Durante a manifestação quinta-feira, 32 pessoas foram detidas, mas ninguém ficou preso. Duas vão responder por desacato, uma por dano ao patrimônio público, duas por porte de droga e uma por lesão corporal. Nenhum rojão foi apreendido. Outras seis pessoas ficaram feridas, nenhuma em estado grave.
Justiça mantém reajuste de tarifa
A juíza Neusa Regina Larsen de Alvarenga Leite indeferiu ontem uma ação popular liderada por políticos do PSOL contra a Prefeitura do Rio. A intenção era tentar impedir o aumento das passagens de ônibus para R$ 3. Porém, o reajuste começa a valer hoje.
De acordo com a decisão judicial, ‘o congelamento da tarifa não pode ser aceito, uma vez que, em uma primeira análise, o aumento é legítimo’. O pleito deu entrada no Tribunal de Justiça na quinta-feira. Na ação indeferida, os lucros das empresas de ônibus eram questionados.
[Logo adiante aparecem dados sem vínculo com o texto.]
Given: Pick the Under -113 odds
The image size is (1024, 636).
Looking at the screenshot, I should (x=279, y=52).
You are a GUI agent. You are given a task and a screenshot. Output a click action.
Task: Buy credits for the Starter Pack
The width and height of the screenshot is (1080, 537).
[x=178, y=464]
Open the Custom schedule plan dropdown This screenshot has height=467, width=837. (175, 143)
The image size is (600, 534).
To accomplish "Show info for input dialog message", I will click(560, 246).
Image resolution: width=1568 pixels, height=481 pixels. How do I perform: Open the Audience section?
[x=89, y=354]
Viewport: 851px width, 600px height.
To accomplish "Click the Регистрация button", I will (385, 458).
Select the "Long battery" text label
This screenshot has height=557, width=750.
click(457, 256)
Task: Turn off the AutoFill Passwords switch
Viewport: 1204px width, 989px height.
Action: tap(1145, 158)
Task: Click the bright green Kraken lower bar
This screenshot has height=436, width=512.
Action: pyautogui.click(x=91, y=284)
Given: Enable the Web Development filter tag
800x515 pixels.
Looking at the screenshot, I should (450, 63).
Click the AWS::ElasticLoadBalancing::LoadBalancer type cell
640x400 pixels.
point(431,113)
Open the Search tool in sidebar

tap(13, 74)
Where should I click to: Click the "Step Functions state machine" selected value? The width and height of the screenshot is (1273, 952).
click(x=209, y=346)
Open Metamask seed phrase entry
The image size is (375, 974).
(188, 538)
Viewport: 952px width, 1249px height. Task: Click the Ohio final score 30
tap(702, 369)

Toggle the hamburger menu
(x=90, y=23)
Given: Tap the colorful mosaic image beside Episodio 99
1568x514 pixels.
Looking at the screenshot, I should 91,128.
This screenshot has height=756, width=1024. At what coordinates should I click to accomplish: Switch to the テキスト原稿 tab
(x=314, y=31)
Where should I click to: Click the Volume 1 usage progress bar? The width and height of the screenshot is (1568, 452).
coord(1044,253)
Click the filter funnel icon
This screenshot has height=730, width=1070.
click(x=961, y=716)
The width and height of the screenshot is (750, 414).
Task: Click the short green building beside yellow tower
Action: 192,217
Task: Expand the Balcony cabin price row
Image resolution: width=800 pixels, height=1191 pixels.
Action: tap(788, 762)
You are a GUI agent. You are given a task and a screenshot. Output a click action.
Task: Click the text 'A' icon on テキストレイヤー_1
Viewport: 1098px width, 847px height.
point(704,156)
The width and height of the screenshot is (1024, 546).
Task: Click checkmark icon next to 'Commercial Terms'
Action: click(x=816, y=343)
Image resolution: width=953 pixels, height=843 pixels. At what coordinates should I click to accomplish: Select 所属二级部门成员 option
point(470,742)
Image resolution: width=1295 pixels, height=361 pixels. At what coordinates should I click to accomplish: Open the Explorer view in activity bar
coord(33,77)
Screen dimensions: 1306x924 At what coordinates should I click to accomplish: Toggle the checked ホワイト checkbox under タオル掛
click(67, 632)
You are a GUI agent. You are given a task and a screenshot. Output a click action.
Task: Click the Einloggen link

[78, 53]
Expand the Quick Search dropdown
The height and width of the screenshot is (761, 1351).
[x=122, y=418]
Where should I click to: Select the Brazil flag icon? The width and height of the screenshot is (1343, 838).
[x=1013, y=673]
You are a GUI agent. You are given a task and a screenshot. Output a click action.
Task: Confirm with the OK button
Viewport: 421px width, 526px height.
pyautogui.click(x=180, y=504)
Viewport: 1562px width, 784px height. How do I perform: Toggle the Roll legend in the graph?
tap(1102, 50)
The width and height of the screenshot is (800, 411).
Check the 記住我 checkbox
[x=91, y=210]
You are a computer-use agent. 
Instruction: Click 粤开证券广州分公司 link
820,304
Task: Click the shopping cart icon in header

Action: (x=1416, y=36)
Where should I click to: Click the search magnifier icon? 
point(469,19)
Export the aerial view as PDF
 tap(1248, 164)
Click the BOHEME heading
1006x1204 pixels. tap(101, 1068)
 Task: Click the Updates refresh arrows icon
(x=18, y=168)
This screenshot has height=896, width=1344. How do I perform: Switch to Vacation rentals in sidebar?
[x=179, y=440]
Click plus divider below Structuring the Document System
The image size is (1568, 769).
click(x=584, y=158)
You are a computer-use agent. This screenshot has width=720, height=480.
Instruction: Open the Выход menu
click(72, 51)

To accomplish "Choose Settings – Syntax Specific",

O material tomou por base um estudo técnico feito por especialistas do Tribunal de Contas do Município (TCM), que indica que a passagem deveria estar 10% mais barata, custando R$ 2,50 e não subindo para R$ 3. Ontem, outra ação popular foi encaminhada ao órgão, esta liderada por Fernando Peregrino, político do PR e aliado de Anthony Garotinho. O TJ ainda não se posicionou.